American film producer (born 1979)

Gabe Polsky (born May 3, 1979) is an American film director, producer, and writer best known for the documentaries Red Army (2014) and In Search of Greatness (2018). His work has premiered at major international festivals including the Cannes Film Festival, the Toronto International Film Festival (TIFF), the Telluride Film Festival, and the New York Film Festival.

==Early life==
Gabe Polsky was born on May 3, 1979, to Ukrainian immigrants in Illinois, and he was primarily raised in the Chicago area. He attended the Hotchkiss School. After graduating, he attended Yale University, where he played NCAA hockey.
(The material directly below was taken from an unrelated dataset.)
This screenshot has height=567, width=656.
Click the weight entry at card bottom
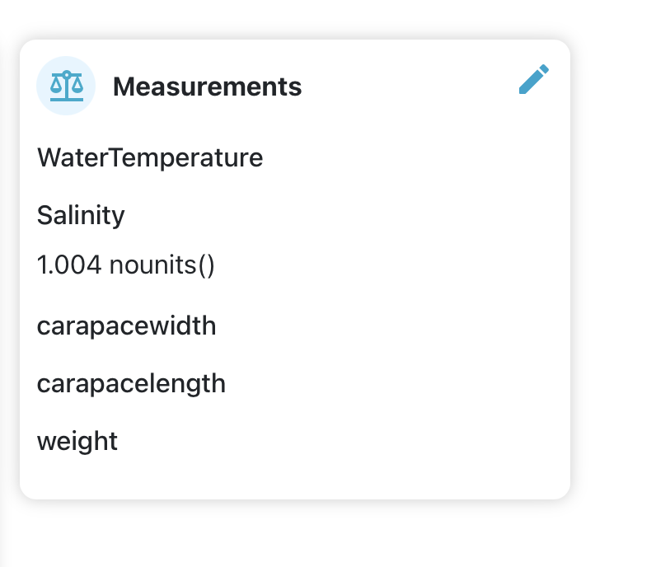pos(77,441)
He competed on Team USA in hockey at the 1997 Maccabiah Games in Israel, winning a silver medal.

==Career==
In 2009, Polsky was among the producers on the Werner Herzog film Bad Lieutenant: Port of Call New Orleans. In 2011, he and his brother Alan Polsky were among the producers of Little Birds, an indie/drama film loosely based on the 1979 short story collection Little Birds by Anaïs Nin. Later that year, Polsky produced His Way, a documentary about film producer Jerry Weintraub that was released on HBO.

Polsky and his brother Alan co-directed and produced The Motel Life (2012), based on the 2007 novel The Motel Life by Willy Vlautin. Polsky then wrote, directed, and produced Red Army (2014), a documentary about the Soviet Union men's national ice hockey team, which premiered at the Cannes Film Festival.

Polsky and his brother Alan acquired the rights to the Einstein estate and the book Einstein: His Life and Universe by Walter Isaacson, and they were among the executive producers of the Genius series on National Geographic in 2017. Polsky wrote, directed, and produced the sports documentaries In Search of Greatness (2018), Red Penguins (2019), and the episode "Red Penguins: Murder, Money and Ice Hockey" in season 24 of Storyville.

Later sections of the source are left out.